From: Max Reitz <mreitz@redhat.com>
To: qemu-block@nongnu.org
Cc: Kevin Wolf <kwolf@redhat.com>, qemu-devel@nongnu.org
Subject: Re: [Qemu-devel] [PATCH for-4.1 0/2] block: bdrv_drained_end() changes fallout
Date: Mon, 22 Jul 2019 19:18:20 +0200 [thread overview]
Message-ID: <5f89c6ba-b049-db87-23ec-0317c53e978f@redhat.com> (raw)
In-Reply-To: <20190722133054.21781-1-mreitz@redhat.com>
[-- Attachment #1.1.1: Type: text/plain, Size: 2830 bytes --]
On 22.07.19 15:30, Max Reitz wrote:
> Hi,
>
> I noted that test-bdrv-drain sometimgs hangs (very rarely, though), and
> tried to write a test that triggers the issue.
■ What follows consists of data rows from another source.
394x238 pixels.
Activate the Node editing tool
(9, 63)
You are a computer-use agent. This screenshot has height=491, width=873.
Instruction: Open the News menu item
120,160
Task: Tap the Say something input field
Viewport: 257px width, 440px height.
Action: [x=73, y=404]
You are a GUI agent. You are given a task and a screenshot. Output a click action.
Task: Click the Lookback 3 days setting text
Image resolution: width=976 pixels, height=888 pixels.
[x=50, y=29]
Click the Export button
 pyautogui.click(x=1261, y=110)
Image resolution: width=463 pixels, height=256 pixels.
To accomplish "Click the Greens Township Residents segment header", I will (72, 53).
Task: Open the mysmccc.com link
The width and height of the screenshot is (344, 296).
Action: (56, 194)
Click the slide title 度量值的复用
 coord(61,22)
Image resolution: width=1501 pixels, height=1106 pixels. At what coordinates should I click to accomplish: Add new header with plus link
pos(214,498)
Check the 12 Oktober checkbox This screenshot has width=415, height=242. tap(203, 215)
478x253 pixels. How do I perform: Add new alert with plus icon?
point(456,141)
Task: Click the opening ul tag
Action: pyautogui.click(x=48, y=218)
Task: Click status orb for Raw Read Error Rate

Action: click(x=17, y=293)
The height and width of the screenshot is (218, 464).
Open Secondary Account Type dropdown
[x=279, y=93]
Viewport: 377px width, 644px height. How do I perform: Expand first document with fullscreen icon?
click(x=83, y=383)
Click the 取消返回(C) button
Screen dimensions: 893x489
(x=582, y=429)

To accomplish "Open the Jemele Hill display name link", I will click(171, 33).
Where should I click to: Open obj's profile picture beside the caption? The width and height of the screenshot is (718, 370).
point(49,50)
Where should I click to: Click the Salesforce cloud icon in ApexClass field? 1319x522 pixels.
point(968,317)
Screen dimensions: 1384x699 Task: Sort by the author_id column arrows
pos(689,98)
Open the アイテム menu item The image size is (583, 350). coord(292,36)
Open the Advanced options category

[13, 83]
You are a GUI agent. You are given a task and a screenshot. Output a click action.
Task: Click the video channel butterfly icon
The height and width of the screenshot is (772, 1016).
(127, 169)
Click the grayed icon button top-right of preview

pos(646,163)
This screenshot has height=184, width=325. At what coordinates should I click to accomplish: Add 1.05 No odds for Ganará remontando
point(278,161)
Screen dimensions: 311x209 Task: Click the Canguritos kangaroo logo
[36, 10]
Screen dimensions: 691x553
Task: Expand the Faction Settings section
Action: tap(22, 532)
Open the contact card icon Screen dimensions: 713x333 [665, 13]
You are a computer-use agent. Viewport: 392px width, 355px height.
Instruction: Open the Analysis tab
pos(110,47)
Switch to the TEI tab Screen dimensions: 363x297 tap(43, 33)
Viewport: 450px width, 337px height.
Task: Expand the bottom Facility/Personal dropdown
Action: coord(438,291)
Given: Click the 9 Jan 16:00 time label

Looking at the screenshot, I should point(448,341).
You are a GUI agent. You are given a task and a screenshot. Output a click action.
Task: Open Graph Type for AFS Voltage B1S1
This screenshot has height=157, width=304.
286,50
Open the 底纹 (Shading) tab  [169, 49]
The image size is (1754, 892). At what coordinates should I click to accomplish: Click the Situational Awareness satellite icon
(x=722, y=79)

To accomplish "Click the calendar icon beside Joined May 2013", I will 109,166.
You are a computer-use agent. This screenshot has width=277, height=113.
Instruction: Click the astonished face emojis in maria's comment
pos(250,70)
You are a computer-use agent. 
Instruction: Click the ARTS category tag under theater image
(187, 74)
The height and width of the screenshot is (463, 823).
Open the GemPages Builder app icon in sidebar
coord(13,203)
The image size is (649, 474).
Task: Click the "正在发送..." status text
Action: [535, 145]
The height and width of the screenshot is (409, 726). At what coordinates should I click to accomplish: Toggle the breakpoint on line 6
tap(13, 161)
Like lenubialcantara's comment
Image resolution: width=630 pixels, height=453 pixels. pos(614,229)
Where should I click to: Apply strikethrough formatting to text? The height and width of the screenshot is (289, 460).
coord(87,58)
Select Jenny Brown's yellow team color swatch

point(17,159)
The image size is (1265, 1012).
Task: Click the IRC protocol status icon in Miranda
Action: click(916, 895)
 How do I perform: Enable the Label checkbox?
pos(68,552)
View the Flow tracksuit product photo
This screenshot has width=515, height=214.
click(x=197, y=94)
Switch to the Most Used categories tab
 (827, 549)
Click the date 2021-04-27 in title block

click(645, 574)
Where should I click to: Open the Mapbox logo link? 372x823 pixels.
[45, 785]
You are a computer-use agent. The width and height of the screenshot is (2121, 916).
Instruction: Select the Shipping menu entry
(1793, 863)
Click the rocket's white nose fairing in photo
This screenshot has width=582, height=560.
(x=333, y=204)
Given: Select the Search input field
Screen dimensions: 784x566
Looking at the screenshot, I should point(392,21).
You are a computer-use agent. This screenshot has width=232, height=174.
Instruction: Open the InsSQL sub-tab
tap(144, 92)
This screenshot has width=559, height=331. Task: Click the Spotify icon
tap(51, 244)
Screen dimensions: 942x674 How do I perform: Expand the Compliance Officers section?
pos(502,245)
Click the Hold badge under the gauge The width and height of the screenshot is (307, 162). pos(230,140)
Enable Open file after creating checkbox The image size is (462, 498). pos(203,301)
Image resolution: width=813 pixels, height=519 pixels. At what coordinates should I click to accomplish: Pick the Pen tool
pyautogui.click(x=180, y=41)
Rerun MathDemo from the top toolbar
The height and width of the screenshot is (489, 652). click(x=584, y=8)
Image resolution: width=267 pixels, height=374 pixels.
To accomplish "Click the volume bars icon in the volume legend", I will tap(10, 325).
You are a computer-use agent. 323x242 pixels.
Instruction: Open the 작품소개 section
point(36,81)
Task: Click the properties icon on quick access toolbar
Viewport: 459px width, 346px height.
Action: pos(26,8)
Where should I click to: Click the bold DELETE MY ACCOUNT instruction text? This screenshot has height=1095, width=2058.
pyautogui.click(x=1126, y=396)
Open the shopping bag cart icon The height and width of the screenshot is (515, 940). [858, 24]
I failed to do so (there
> is a good reason for that, see patch 1), but on my way I noticed that
> calling bdrv_set_aio_context_ignore() from any AioContext but the main
> one is a bad idea. Hence patch 2.
>
> Anyway, I found the problem, which is fixed by patch 1 -- I think it’s
> rather obvious. There is no dedicated test because I don’t think it’s
> possible to write one, as I explain there.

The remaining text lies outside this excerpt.